### Setup

In [19]:
from IPython.display import clear_output
import warnings
warnings.filterwarnings("ignore")

In [20]:
!pip install --upgrade pip
!pip install git+https://github.com/deepset-ai/haystack.git#egg=farm-haystack[colab,ocr]
!wget --no-check-certificate https://dl.xpdfreader.com/xpdf-tools-linux-4.04.tar.gz
!tar -xvf xpdf-tools-linux-4.04.tar.gz && sudo cp xpdf-tools-linux-4.04/bin64/pdftotext /usr/local/bin
!pip install 'farm-haystack[faiss]'
!pip install Pillow==9.0.0
!pip install xlsxwriter
clear_output()

### Import Libraries

In [21]:
from haystack.nodes import PDFToTextConverter, PreProcessor, QuestionGenerator
from haystack.document_stores.faiss import FAISSDocumentStore
from haystack.nodes import FARMReader
from haystack.pipelines import QuestionAnswerGenerationPipeline
import time
import tqdm
import xlsxwriter

In [22]:
from google.colab import files
uploaded = files.upload()

document = "/content/CRISP-DM.pdf"

Saving CRISP-DM.pdf to CRISP-DM.pdf


### Pre-processing

In [23]:
pdf_converter = PDFToTextConverter(
    remove_numeric_tables=True,
    valid_languages=["en"]
)

converted = pdf_converter.convert(file_path=document, meta={"company": "Company_1", "processed":False})

In [24]:
preprocessor = PreProcessor(split_by="word", split_length=200, split_overlap=10)
preprocessed = preprocessor.process(converted)

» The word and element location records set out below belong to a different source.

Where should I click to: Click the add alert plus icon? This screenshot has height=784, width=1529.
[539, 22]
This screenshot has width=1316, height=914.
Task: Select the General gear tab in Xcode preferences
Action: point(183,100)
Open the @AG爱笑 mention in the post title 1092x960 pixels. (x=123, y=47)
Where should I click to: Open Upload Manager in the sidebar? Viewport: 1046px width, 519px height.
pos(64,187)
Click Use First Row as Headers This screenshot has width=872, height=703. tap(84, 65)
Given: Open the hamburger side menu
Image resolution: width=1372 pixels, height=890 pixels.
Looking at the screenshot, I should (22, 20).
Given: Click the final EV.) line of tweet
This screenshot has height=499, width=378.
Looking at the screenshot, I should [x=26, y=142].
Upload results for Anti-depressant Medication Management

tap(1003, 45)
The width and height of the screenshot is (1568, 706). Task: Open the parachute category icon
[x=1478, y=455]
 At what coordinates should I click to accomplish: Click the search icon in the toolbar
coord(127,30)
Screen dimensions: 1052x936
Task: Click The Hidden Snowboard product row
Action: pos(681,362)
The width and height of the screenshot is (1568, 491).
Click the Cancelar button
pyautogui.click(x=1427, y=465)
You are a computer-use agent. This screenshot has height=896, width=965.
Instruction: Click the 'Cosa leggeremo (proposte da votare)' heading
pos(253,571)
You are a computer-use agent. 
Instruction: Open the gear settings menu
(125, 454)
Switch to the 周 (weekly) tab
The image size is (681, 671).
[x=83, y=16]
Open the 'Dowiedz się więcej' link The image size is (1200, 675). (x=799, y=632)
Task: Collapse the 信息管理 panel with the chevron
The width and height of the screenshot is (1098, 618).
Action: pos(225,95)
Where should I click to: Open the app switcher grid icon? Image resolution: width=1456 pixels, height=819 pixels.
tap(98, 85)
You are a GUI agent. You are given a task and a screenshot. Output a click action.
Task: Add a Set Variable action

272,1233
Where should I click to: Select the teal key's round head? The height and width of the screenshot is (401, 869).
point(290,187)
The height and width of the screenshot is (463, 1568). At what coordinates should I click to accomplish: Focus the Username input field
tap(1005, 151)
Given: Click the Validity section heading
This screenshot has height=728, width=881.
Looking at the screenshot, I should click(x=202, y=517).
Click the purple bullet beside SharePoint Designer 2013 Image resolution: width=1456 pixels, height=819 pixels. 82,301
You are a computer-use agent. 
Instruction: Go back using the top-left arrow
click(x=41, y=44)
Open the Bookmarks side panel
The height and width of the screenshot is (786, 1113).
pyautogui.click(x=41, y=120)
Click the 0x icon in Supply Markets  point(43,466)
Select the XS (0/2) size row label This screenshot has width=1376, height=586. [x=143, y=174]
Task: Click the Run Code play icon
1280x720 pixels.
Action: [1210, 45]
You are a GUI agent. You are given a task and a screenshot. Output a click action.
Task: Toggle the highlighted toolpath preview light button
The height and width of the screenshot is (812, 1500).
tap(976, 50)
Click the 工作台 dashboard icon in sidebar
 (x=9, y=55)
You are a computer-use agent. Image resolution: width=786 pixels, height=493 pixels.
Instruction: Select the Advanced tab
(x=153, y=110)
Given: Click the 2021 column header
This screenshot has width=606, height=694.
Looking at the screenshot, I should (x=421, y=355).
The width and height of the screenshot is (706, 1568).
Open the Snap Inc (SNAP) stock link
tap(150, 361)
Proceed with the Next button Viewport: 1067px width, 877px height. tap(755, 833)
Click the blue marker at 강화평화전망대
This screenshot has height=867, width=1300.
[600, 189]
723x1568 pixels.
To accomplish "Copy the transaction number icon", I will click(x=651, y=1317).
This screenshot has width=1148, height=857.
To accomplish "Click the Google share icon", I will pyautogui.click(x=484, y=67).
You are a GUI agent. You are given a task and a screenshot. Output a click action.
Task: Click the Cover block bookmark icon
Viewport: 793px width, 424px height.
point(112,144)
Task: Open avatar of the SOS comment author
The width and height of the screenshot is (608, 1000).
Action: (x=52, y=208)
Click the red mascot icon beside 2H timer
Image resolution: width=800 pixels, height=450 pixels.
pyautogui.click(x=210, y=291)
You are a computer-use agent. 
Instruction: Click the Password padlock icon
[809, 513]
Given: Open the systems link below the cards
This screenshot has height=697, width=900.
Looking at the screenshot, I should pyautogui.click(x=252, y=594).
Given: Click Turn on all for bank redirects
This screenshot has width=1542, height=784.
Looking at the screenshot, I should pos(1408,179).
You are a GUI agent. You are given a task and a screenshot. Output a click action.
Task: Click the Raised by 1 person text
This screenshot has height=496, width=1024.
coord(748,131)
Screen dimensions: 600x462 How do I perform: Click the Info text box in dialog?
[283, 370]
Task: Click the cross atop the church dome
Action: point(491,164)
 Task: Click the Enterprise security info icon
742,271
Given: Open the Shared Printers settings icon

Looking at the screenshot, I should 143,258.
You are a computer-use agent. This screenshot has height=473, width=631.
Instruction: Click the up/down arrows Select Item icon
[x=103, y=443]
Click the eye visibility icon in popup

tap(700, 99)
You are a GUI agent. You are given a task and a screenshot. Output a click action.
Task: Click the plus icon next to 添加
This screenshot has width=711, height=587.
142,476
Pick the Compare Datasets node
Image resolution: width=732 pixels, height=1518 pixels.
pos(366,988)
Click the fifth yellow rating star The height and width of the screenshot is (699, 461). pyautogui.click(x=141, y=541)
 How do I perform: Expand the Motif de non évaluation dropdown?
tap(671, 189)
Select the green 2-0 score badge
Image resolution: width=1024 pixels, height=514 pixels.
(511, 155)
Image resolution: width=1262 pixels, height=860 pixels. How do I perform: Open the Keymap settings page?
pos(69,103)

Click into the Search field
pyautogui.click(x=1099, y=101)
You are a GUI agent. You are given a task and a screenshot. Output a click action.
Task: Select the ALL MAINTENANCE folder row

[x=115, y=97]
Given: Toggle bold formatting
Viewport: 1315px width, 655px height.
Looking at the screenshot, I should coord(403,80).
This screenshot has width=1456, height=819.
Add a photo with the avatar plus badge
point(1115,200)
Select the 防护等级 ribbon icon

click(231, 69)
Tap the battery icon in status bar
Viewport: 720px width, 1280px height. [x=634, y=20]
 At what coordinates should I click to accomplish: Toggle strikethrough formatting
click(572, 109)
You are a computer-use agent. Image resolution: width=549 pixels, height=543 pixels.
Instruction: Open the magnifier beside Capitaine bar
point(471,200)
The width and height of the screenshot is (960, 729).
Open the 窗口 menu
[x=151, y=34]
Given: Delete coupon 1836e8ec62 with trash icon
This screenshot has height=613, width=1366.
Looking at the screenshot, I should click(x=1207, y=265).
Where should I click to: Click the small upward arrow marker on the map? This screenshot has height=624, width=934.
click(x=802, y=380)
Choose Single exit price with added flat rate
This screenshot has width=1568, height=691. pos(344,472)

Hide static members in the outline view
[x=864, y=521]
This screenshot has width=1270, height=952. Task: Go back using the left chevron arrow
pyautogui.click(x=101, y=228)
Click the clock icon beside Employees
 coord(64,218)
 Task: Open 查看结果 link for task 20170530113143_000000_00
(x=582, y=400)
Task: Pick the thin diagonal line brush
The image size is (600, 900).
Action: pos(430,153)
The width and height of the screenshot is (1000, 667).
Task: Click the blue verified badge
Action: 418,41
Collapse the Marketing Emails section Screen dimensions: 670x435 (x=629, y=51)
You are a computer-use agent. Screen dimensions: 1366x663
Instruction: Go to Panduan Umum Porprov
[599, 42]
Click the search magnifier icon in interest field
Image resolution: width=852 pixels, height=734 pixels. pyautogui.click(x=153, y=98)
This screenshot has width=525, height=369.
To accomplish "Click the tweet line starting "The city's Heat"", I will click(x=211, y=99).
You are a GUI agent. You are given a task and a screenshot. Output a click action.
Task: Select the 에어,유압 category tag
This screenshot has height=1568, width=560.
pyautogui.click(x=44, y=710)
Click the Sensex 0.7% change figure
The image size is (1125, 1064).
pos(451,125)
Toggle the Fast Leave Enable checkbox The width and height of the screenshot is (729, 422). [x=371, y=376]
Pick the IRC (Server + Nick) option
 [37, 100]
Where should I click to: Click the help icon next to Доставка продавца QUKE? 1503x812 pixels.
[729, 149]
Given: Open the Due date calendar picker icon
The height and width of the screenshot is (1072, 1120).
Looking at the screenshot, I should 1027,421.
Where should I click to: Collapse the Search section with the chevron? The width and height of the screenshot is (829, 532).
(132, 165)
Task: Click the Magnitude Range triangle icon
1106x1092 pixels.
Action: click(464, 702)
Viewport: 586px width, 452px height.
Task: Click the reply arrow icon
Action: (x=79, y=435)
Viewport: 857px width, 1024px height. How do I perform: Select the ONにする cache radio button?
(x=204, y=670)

Preprocessing:   0%|          | 0/1 [00:00<?, ?docs/s]

In [25]:
timestr = time.strftime("%Y%m%d-%H%M%S")

document_store = FAISSDocumentStore(
    sql_url='sqlite:///'+timestr+'_document_store.db', faiss_index_factory_str="Flat", return_embedding=True)
document_store.delete_documents()
document_store.write_documents(preprocessed)

Writing Documents:   0%|          | 0/6 [00:00<?, ?it/s]

### Update embedding

In [26]:
reader = FARMReader(
        model_name_or_path='deepset/tinyroberta-squad2', use_gpu=True)
question_generator = QuestionGenerator()

Using sep_token, but it is not set yet.


In [27]:
pipeline = QuestionAnswerGenerationPipeline(question_generator, reader)

### Generate Question

In [28]:
def question_generator(document_store, pipeline):
    row = 1
    column = 0
    timestr = time.strftime("%Y%m%d-%H%M%S")
    filename_excel = timestr + '.xls'

    workbook = xlsxwriter.Workbook(filename_excel)
    worksheet = workbook.add_worksheet('Sheet 1')
    worksheet.write(0, 0, 'Question')
    worksheet.write(0, 1, 'Answer')
    worksheet.write(0, 2, 'Context')

    for idx, document in enumerate(tqdm.tqdm(document_store)):
        res = pipeline.run(documents=[document])
        for i in range(0, len(res['queries'])):
            query = res['queries'][i]
            worksheet.write(row, column, query)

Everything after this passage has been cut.